■ Article
————
# The Strange Magic of: Stevie Wonder



## Strange Magic (Sep 14, 2015)

Artists come and go. Trends, fads, enthusiasms, cults, whole genres....

_Think, in this batter'd Caravanserai
Whose Doorways are alternate Night and Day,
How Sultan after Sultan with his Pomp
Abode his Hour or two, and went his way._

Yet Stevie Wonder abides always. He even shows up at everybody else's funeral or memorial concert. Because he is a Survivor, and so full of talent, life, and joy. An infinity of great songs and performances; it was hard to choose. But choose we must, so here is _Don't You Worry 'Bout a Thing._. I know I won't.


----------



## starthrower (Dec 11, 2010)

Of course Stevie Wonder is brilliant! I enjoy Innervisions, Songs In The Key Of Life, and Journey Through The Secret Life Of Plants.


----------



## Guest (May 19, 2016)

Fulfillingness First Finale.


----------



## SixFootScowl (Oct 17, 2011)

Hey yeah, Stevie was a very talented guy. Put out a lot of great music. Can't say I am familiar with his catalog but certainly with those songs that got a lot of air time.


----------



## Pugg (Aug 8, 2014)

The other day I was woken up by his music, did a search and some good songs.


----------



## KenOC (Mar 7, 2011)

Stevie Wonder did one of my all-time favorite songs, recording most of the tracks himself. Give it a listen.


----------



## starthrower (Dec 11, 2010)

Victor Redseal said:


> Fulfillingness First Finale.
————
■ Problem set
1. Which names appear in the post headers of the Stevie Wonder thread? List each name once.
2. Rewrite the part of the Stevie Wonder thread that begins with "Artists come and" and ends with "know I won't.", substituting "Legend" for "Survivor".
The lines that come next are separate material, unrelated to the Stevie Wonder thread.
————
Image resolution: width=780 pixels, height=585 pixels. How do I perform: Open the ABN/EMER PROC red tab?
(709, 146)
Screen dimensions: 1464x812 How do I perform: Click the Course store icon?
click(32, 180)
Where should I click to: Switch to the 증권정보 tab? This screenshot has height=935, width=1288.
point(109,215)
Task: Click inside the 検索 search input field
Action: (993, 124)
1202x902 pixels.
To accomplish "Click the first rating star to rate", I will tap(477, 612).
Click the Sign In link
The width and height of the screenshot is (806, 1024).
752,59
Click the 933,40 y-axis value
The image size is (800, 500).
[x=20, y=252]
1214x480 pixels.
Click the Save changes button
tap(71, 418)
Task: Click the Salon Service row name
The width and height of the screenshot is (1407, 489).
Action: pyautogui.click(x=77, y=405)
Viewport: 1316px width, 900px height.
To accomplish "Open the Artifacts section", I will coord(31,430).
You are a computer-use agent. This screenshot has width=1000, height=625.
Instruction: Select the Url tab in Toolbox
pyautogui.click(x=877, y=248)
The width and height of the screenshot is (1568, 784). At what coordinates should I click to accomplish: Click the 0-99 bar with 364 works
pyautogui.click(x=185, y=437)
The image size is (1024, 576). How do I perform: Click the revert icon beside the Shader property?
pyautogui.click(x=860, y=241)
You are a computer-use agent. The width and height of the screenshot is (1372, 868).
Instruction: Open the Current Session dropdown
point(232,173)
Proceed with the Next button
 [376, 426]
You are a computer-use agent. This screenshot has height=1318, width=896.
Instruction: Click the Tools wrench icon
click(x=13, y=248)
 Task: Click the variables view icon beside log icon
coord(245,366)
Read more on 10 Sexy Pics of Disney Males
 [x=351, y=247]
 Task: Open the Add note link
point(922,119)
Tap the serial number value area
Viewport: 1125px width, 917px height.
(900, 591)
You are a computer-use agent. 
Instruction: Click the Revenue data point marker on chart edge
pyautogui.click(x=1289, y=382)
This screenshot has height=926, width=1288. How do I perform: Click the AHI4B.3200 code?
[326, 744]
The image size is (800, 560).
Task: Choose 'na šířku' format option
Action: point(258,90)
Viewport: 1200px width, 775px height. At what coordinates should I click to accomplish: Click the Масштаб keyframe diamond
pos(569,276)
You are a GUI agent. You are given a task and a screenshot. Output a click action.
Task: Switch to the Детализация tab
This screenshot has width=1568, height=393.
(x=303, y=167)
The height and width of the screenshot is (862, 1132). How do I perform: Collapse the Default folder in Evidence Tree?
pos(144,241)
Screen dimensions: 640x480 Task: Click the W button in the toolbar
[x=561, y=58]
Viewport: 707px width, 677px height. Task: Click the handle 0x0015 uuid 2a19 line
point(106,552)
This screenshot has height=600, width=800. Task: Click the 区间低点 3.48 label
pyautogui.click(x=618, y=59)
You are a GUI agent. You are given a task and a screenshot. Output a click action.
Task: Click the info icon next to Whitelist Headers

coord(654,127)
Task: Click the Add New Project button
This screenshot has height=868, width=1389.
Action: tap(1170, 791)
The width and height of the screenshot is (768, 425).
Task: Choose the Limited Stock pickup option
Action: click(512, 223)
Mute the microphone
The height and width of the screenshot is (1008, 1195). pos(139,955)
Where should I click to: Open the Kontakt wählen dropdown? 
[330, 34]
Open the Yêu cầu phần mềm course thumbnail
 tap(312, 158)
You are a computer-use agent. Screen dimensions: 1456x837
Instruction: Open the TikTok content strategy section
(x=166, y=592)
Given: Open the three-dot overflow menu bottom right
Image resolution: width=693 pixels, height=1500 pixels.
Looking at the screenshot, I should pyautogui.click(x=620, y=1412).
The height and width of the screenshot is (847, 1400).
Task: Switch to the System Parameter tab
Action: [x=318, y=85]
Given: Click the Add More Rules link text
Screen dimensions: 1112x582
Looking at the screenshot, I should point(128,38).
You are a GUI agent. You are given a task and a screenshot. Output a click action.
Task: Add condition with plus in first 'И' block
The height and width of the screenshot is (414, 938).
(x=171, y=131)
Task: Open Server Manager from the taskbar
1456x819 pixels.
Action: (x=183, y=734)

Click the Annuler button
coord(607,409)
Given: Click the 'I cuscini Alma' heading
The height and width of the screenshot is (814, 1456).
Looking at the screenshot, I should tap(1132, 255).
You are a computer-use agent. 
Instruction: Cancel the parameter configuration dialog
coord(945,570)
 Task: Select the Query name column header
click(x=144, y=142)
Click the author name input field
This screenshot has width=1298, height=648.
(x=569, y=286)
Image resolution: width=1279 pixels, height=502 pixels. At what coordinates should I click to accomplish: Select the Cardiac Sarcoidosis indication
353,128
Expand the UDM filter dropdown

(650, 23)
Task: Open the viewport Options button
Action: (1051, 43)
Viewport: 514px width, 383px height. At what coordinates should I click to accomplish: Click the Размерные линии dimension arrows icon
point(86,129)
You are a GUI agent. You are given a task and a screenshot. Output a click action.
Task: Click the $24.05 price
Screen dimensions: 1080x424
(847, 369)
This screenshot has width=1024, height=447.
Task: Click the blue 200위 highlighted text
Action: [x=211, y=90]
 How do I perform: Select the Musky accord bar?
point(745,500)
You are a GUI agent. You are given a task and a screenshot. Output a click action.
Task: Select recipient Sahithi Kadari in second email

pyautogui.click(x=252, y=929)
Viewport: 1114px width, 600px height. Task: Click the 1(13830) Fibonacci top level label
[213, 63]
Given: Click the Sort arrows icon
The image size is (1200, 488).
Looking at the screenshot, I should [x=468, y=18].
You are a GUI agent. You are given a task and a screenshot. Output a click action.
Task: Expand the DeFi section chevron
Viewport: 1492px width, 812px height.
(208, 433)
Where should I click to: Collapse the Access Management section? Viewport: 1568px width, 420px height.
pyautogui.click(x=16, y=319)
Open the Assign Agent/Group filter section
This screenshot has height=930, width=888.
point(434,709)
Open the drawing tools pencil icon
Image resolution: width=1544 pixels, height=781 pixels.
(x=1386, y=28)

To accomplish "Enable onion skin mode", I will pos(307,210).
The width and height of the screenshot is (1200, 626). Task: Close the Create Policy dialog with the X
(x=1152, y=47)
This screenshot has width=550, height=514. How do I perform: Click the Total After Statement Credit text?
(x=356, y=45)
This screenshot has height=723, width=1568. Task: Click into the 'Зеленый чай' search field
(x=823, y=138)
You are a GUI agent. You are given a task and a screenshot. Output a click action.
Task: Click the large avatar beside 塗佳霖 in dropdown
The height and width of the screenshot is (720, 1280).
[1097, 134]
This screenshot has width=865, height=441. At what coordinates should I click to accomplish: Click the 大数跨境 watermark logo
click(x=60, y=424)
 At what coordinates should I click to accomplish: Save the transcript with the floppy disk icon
————
■ Solutions to the problems
1. Strange Magic, starthrower, Guest, SixFootScowl, Pugg, KenOC

2.
Artists come and go. Trends, fads, enthusiasms, cults, whole genres....

_Think, in this batter'd Caravanserai
Whose Doorways are alternate Night and Day,
How Sultan after Sultan with his Pomp
Abode his Hour or two, and went his way._

Yet Stevie Wonder abides always. He even shows up at everybody else's funeral or memorial concert. Because he is a Legend, and so full of talent, life, and joy. An infinity of great songs and performances; it was hard to choose. But choose we must, so here is _Don't You Worry 'Bout a Thing._. I know I won't.